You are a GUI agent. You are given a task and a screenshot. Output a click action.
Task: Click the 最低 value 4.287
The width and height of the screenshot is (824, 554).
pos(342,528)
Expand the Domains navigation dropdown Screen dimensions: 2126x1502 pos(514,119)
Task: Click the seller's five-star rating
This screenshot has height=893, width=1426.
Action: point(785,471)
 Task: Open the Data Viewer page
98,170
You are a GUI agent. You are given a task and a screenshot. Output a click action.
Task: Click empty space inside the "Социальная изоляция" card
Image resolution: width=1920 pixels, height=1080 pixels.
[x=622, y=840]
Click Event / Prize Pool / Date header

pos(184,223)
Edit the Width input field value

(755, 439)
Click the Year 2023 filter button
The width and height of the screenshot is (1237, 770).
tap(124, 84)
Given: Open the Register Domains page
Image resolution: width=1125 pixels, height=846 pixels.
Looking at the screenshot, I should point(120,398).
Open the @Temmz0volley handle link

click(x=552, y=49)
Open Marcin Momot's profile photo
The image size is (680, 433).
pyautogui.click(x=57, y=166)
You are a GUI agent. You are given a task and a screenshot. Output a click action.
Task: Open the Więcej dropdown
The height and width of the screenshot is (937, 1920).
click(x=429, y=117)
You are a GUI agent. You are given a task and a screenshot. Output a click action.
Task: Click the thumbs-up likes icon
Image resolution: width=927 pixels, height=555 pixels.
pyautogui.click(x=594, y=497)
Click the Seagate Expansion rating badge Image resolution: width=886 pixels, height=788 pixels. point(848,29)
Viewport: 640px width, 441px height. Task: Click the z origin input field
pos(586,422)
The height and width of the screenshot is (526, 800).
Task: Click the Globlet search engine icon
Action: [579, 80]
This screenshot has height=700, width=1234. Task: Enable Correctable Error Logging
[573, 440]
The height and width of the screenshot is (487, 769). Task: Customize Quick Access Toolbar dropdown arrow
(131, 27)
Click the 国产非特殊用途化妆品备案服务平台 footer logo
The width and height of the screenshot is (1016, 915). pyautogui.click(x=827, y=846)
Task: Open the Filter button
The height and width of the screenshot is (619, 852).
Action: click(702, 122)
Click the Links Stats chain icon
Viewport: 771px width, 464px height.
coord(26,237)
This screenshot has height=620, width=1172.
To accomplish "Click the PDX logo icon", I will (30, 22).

WHAT IS BEING ASKED>
Copy all of the records above, swapping every "GUI agent" for "interface assistant" and leaving everything else unchanged.

WRITTEN ANSWER>
You are a interface assistant. You are given a task and a screenshot. Output a click action.
Task: Click the 最低 value 4.287
The width and height of the screenshot is (824, 554).
pos(342,528)
Expand the Domains navigation dropdown Screen dimensions: 2126x1502 pos(514,119)
Task: Click the seller's five-star rating
This screenshot has height=893, width=1426.
Action: point(785,471)
 Task: Open the Data Viewer page
98,170
You are a interface assistant. You are given a task and a screenshot. Output a click action.
Task: Click empty space inside the "Социальная изоляция" card
Image resolution: width=1920 pixels, height=1080 pixels.
[x=622, y=840]
Click Event / Prize Pool / Date header

pos(184,223)
Edit the Width input field value

(755, 439)
Click the Year 2023 filter button
The width and height of the screenshot is (1237, 770).
tap(124, 84)
Given: Open the Register Domains page
Image resolution: width=1125 pixels, height=846 pixels.
Looking at the screenshot, I should point(120,398).
Open the @Temmz0volley handle link

click(x=552, y=49)
Open Marcin Momot's profile photo
The image size is (680, 433).
pyautogui.click(x=57, y=166)
You are a interface assistant. You are given a task and a screenshot. Output a click action.
Task: Open the Więcej dropdown
The height and width of the screenshot is (937, 1920).
click(x=429, y=117)
You are a interface assistant. You are given a task and a screenshot. Output a click action.
Task: Click the thumbs-up likes icon
Image resolution: width=927 pixels, height=555 pixels.
pyautogui.click(x=594, y=497)
Click the Seagate Expansion rating badge Image resolution: width=886 pixels, height=788 pixels. point(848,29)
Viewport: 640px width, 441px height. Task: Click the z origin input field
pos(586,422)
The height and width of the screenshot is (526, 800).
Task: Click the Globlet search engine icon
Action: [579, 80]
This screenshot has height=700, width=1234. Task: Enable Correctable Error Logging
[573, 440]
The height and width of the screenshot is (487, 769). Task: Customize Quick Access Toolbar dropdown arrow
(131, 27)
Click the 国产非特殊用途化妆品备案服务平台 footer logo
The width and height of the screenshot is (1016, 915). pyautogui.click(x=827, y=846)
Task: Open the Filter button
The height and width of the screenshot is (619, 852).
Action: click(702, 122)
Click the Links Stats chain icon
Viewport: 771px width, 464px height.
coord(26,237)
This screenshot has height=620, width=1172.
To accomplish "Click the PDX logo icon", I will (30, 22).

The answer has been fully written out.